Actuellement, sur un poste vacant pour être stagiairisé, il faut attendre une période de 24 mois. Ce qui a pour résultat qu’ « Une jeune qui sort de l’école diplômée, elle va être à l’hôpital 18 mois en CDD , 6 mois supplémentaires en CDI contractuel et au bout de 24 mois, elle peut prétendre à la stagiairisation. Stagarisation pendant 12 mois et ensuite une titularisation. C’est à dire qu’il faut 3 ans pour une infirmière diplômée d’état avant qu’elle soit titulaire de la fonction publique hospitalière ». Si on ajoute à cela un salaire faible, des conditions de travail difficiles,  « Les jeunes infirmières n’ont pas envie de rester », selon le constat fait par la CGT-CHU Caen.

« On ne sait pas fidéliser les personnels hospitaliers » et au delà des infirmières, ce sont tous les métiers au sein de l’hôpital qui sont impactés.

Les aides-soignants-es attendent aussi une reconnaissance de la part du Ségur, ainsi qu’une prise de conscience sur le manque d’effectifs dans leur secteur, qui risque de s’accroître dans le futur. Actuellement, il y a des postes vacants et un manque de jeunes se tournant vers ce métier.

Il faut véritablement comprendre qu’à l’hôpital « tous les agents hospitaliers sont importants », souligne la CGT qui précise « Il manque une profession dans les rouages et ça ne fontionne pas ». Tous sont importants et ne doivent pas être oubliés par le Ségur de la santé.

« Tout le monde se complète » ajoute la CGT, et pendant la pandémie, cela a vraiment été une réalité, « Il ne faut oublier personne » insiste la CGT.

Les techniciens, les ambulanciers, tous ont été présents et ont permis que l’hôpital fonctionne.

Notre société est une communauté qui ne peut perdurer que par la solidarité, par le respect de chacun, par un sens de justice envers tous. Les décideurs politiques ne peuvent exclure un seul d’entre nous, sauf à vouloir déséquilibrer, mettre en souffrance. Personne ne doit rester sur le bas côté et une bienveillance doit être pour tous et prouvée par des actes.

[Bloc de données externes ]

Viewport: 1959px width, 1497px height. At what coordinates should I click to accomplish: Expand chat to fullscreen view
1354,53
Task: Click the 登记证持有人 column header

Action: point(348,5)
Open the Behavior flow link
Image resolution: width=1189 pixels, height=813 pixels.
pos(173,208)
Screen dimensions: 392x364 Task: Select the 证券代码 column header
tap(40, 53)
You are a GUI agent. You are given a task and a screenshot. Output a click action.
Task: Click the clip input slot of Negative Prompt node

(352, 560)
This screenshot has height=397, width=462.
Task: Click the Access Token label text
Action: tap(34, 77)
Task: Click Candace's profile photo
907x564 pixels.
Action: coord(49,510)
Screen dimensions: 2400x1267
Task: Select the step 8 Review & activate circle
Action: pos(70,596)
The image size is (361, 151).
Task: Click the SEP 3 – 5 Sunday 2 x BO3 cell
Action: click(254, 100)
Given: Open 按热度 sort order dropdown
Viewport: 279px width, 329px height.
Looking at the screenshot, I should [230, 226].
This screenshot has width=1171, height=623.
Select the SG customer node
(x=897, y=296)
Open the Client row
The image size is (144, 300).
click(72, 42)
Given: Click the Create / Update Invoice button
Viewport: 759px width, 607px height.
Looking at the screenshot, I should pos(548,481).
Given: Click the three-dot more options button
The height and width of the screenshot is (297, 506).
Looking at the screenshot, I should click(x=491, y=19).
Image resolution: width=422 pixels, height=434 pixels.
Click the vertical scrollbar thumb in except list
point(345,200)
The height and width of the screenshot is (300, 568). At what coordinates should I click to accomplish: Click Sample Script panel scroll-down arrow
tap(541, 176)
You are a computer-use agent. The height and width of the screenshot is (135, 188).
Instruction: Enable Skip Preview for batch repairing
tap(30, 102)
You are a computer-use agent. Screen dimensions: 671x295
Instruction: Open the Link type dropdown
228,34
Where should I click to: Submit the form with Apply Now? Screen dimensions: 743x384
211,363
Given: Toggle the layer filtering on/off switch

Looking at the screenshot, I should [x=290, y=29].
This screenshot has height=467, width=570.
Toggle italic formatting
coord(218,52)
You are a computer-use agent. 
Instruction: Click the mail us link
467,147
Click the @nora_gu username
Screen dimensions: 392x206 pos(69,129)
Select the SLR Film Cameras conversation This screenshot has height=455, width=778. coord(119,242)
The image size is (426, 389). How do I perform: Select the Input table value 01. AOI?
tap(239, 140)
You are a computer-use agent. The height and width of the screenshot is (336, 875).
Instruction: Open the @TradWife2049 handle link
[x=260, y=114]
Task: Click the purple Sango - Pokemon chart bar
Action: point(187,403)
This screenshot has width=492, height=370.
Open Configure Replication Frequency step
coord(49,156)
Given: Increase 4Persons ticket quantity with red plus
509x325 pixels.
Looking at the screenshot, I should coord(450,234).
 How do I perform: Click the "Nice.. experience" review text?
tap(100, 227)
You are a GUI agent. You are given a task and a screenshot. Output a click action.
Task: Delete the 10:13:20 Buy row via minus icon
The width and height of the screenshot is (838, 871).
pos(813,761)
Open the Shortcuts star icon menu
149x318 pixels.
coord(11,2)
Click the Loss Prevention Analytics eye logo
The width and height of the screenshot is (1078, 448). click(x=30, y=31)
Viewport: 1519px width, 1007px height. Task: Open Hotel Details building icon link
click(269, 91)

La revalorisation des salaires pour tous est une nécessité , comme repenser les conditions de titularisation, réfléchir à fidéliser les personnels hospitaliers, rompre avec une politique de l’argent en finalité, une politique d’éconmies sur la santé. Tous conscients que la santé se situe hors valeur marchande, boursière.

La finance ne peut diriger l’humain. Ce n’est pas l’argent qui sauve, c’est une volonté d’aimer, d’agir, d’être en actes bienveillants, respectueux de l’humain. « Remettre l’humain au coeur du soin ».